While organizations are expected to be on the lookout for an increasingly wide variety of security vulnerabilities, almost one-quarter of all data breaches are still caused by compromised credentials, according to a report released Thursday by the Cloud Security Alliance and sponsored by Centrify.

The CSA found that insufficient identity, credential and access management ranked as the top vulnerability when it comes to cloud computing in its latest report called Identity Solutions: Security Beyond the Perimeter.

In the survey, 65 percent of respondents indicated that the likelihood their company would experience a breach in the future due to compromised credentials was medium to high, especially concerning since there was no difference in the types of security solutions used between companies that were breached and companies that were not.

“The survey results are insightful into understanding insufficient identity, credential and access management, as it relates to the evolving, increasingly cloud-based enterprise,” Luciano “J.R.” Santos, Executive Vice President of Research for the CSA said in a statement.  “We hope that organizations and cloud providers can use this information to help gain an understanding of how to protect themselves and their data beyond the perimeter, as they begin to adopt cloud environments.”

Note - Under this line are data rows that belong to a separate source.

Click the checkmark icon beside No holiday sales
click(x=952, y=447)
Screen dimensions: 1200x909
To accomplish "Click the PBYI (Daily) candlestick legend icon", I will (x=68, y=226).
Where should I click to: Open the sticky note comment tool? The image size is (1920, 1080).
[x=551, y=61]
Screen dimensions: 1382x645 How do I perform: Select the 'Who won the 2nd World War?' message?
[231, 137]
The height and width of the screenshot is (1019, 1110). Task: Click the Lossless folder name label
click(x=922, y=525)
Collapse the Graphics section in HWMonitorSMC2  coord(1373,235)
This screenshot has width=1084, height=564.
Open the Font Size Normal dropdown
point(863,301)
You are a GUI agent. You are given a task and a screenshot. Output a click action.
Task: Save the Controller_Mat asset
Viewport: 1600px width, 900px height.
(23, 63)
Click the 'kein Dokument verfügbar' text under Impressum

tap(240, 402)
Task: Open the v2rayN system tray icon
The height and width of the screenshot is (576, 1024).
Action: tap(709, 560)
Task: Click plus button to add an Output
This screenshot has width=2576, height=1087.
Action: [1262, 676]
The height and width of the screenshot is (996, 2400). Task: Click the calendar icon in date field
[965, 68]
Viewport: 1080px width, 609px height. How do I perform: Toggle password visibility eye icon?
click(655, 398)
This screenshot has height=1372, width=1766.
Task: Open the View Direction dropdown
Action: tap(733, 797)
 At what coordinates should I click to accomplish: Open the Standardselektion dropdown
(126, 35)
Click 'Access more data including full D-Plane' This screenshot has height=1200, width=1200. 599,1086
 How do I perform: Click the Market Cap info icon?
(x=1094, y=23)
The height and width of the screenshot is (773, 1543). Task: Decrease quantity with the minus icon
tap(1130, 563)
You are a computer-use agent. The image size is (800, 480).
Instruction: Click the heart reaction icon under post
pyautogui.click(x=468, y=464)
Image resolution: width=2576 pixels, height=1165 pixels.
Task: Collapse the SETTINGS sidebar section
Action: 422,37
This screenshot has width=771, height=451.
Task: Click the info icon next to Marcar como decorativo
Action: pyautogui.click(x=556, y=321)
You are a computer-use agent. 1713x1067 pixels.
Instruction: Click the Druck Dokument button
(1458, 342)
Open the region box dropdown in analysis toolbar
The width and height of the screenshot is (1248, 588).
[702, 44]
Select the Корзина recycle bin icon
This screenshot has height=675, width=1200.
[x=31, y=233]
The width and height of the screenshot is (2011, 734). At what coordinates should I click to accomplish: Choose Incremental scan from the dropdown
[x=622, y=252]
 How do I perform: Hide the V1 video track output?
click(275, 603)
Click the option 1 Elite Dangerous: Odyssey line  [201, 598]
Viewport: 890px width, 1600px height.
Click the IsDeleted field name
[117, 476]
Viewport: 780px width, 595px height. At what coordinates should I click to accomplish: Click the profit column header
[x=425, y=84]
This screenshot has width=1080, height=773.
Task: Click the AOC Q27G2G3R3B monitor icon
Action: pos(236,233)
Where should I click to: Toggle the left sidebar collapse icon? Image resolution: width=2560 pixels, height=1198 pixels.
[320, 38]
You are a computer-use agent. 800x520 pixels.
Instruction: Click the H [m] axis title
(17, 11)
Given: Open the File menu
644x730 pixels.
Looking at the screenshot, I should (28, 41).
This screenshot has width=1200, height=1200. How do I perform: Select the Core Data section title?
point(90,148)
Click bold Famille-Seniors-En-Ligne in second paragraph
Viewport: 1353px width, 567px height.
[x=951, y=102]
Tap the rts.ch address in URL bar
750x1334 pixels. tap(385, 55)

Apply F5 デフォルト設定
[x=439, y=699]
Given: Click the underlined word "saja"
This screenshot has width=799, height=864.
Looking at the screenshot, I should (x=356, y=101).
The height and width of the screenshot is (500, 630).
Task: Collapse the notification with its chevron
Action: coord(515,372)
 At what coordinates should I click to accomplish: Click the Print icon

According to the report, 76 percent of internal access control policies extended to outsourced IT, vendors and other third parties, which highlights how critical due diligence is when selecting vendors and partners with appropriate security measures in place.

Read more: 7 Questions to Ask Your Cloud Backup Vendor

The report includes responses from more than 300 professionals across the Americas, EMEA and APAC regions.

“The survey findings reiterate that compromised credentials are a leading point of attack used in data breaches,” Bill Mann, Chief Product Officer for Centrify stated. “We hope that these findings will encourage organizations to leverage single sign-on, multi-factor authentication, mobile and Mac management, along with privileged access security and session monitoring, in order to minimize attack surfaces, thwart in-progress attacks and achieve continuous compliance. It’s also critical that companies secure internal and external users as well as privileged accounts – and it’s great to see that many organizations are already taking that step and extending access control policies to third parties.”

A separate study released last week by Softchoice found that an alarming number of employees – one in five – keep passwords in plain sight, including written on Post-It notes that they leave on their desk.